### EXERCISE OBJECTIVE
Please restate the data exactly, from the first line to the last.

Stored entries
>>>>
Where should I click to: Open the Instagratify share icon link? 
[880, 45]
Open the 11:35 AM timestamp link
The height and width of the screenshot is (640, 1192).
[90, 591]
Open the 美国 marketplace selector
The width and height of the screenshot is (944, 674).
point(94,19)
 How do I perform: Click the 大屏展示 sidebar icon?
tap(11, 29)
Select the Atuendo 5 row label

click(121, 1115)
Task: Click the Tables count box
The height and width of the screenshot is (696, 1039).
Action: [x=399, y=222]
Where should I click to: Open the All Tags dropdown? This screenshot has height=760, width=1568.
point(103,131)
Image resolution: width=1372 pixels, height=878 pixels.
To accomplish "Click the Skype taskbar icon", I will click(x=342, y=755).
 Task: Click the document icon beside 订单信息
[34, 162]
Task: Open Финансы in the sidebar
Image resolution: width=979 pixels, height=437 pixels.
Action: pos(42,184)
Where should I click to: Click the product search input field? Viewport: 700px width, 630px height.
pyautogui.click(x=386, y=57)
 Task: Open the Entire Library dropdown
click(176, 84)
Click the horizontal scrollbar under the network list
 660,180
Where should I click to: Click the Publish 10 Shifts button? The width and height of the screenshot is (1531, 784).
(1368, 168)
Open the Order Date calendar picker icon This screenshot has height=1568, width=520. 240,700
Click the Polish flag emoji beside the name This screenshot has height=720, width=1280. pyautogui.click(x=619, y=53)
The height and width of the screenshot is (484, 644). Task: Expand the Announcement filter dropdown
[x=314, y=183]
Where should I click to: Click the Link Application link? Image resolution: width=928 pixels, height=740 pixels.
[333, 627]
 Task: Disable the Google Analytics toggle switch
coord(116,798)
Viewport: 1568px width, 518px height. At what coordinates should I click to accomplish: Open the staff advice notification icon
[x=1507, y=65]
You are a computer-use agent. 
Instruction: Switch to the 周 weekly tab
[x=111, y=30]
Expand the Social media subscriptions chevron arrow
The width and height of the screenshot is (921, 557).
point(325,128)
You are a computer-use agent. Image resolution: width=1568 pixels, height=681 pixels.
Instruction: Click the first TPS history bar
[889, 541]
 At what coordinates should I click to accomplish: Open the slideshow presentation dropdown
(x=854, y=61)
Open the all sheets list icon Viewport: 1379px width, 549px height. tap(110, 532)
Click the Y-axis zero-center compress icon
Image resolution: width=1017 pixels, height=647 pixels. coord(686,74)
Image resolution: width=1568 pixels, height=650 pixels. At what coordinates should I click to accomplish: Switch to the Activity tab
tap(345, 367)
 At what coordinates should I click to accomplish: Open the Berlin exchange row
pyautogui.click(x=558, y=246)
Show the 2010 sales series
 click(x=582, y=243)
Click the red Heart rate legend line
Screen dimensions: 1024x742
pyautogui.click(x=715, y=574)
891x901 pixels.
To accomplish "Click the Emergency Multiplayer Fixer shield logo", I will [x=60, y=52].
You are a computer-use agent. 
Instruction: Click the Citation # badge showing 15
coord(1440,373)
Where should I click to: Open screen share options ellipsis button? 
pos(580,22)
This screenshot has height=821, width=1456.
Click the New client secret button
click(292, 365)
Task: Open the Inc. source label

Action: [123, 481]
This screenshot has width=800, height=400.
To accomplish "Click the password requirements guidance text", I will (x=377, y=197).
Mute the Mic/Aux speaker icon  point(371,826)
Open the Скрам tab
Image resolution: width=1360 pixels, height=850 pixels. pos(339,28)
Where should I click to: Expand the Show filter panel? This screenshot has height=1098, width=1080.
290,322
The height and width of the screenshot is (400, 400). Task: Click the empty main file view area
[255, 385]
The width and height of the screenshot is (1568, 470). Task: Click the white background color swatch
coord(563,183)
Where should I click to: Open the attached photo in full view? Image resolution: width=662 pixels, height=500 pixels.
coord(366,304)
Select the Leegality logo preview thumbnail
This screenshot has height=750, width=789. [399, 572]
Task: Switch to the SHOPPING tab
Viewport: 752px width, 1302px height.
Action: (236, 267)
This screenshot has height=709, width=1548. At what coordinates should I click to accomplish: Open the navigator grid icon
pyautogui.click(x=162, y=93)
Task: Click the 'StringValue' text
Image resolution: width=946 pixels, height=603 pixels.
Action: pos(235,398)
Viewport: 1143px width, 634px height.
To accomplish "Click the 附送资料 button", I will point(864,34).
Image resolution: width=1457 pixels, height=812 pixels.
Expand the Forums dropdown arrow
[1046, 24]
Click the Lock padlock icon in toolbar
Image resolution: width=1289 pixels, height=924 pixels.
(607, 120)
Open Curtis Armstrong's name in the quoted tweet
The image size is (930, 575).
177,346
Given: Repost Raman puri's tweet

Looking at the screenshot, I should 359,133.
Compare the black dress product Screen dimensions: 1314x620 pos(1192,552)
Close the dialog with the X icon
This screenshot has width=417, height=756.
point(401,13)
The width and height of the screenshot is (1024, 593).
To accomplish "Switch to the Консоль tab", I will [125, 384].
<<<<
### YOUR RESPONSE
Where should I click to: Open the Instagratify share icon link? 
[880, 45]
Open the 11:35 AM timestamp link
The height and width of the screenshot is (640, 1192).
[90, 591]
Open the 美国 marketplace selector
The width and height of the screenshot is (944, 674).
point(94,19)
 How do I perform: Click the 大屏展示 sidebar icon?
tap(11, 29)
Select the Atuendo 5 row label

click(121, 1115)
Task: Click the Tables count box
The height and width of the screenshot is (696, 1039).
Action: [x=399, y=222]
Where should I click to: Open the All Tags dropdown? This screenshot has height=760, width=1568.
point(103,131)
Image resolution: width=1372 pixels, height=878 pixels.
To accomplish "Click the Skype taskbar icon", I will click(x=342, y=755).
 Task: Click the document icon beside 订单信息
[34, 162]
Task: Open Финансы in the sidebar
Image resolution: width=979 pixels, height=437 pixels.
Action: pos(42,184)
Where should I click to: Click the product search input field? Viewport: 700px width, 630px height.
pyautogui.click(x=386, y=57)
 Task: Open the Entire Library dropdown
click(176, 84)
Click the horizontal scrollbar under the network list
 660,180
Where should I click to: Click the Publish 10 Shifts button? The width and height of the screenshot is (1531, 784).
(1368, 168)
Open the Order Date calendar picker icon This screenshot has height=1568, width=520. 240,700
Click the Polish flag emoji beside the name This screenshot has height=720, width=1280. pyautogui.click(x=619, y=53)
The height and width of the screenshot is (484, 644). Task: Expand the Announcement filter dropdown
[x=314, y=183]
Where should I click to: Click the Link Application link? Image resolution: width=928 pixels, height=740 pixels.
[333, 627]
 Task: Disable the Google Analytics toggle switch
coord(116,798)
Viewport: 1568px width, 518px height. At what coordinates should I click to accomplish: Open the staff advice notification icon
[x=1507, y=65]
You are a computer-use agent. 
Instruction: Switch to the 周 weekly tab
[x=111, y=30]
Expand the Social media subscriptions chevron arrow
The width and height of the screenshot is (921, 557).
point(325,128)
You are a computer-use agent. Image resolution: width=1568 pixels, height=681 pixels.
Instruction: Click the first TPS history bar
[889, 541]
 At what coordinates should I click to accomplish: Open the slideshow presentation dropdown
(x=854, y=61)
Open the all sheets list icon Viewport: 1379px width, 549px height. tap(110, 532)
Click the Y-axis zero-center compress icon
Image resolution: width=1017 pixels, height=647 pixels. coord(686,74)
Image resolution: width=1568 pixels, height=650 pixels. At what coordinates should I click to accomplish: Switch to the Activity tab
tap(345, 367)
 At what coordinates should I click to accomplish: Open the Berlin exchange row
pyautogui.click(x=558, y=246)
Show the 2010 sales series
 click(x=582, y=243)
Click the red Heart rate legend line
Screen dimensions: 1024x742
pyautogui.click(x=715, y=574)
891x901 pixels.
To accomplish "Click the Emergency Multiplayer Fixer shield logo", I will [x=60, y=52].
You are a computer-use agent. 
Instruction: Click the Citation # badge showing 15
coord(1440,373)
Where should I click to: Open screen share options ellipsis button? 
pos(580,22)
This screenshot has height=821, width=1456.
Click the New client secret button
click(292, 365)
Task: Open the Inc. source label

Action: [123, 481]
This screenshot has width=800, height=400.
To accomplish "Click the password requirements guidance text", I will (x=377, y=197).
Mute the Mic/Aux speaker icon  point(371,826)
Open the Скрам tab
Image resolution: width=1360 pixels, height=850 pixels. pos(339,28)
Where should I click to: Expand the Show filter panel? This screenshot has height=1098, width=1080.
290,322
The height and width of the screenshot is (400, 400). Task: Click the empty main file view area
[255, 385]
The width and height of the screenshot is (1568, 470). Task: Click the white background color swatch
coord(563,183)
Where should I click to: Open the attached photo in full view? Image resolution: width=662 pixels, height=500 pixels.
coord(366,304)
Select the Leegality logo preview thumbnail
This screenshot has height=750, width=789. [399, 572]
Task: Switch to the SHOPPING tab
Viewport: 752px width, 1302px height.
Action: (236, 267)
This screenshot has height=709, width=1548. At what coordinates should I click to accomplish: Open the navigator grid icon
pyautogui.click(x=162, y=93)
Task: Click the 'StringValue' text
Image resolution: width=946 pixels, height=603 pixels.
Action: pos(235,398)
Viewport: 1143px width, 634px height.
To accomplish "Click the 附送资料 button", I will point(864,34).
Image resolution: width=1457 pixels, height=812 pixels.
Expand the Forums dropdown arrow
[1046, 24]
Click the Lock padlock icon in toolbar
Image resolution: width=1289 pixels, height=924 pixels.
(607, 120)
Open Curtis Armstrong's name in the quoted tweet
The image size is (930, 575).
177,346
Given: Repost Raman puri's tweet

Looking at the screenshot, I should 359,133.
Compare the black dress product Screen dimensions: 1314x620 pos(1192,552)
Close the dialog with the X icon
This screenshot has width=417, height=756.
point(401,13)
The width and height of the screenshot is (1024, 593).
To accomplish "Switch to the Консоль tab", I will [125, 384].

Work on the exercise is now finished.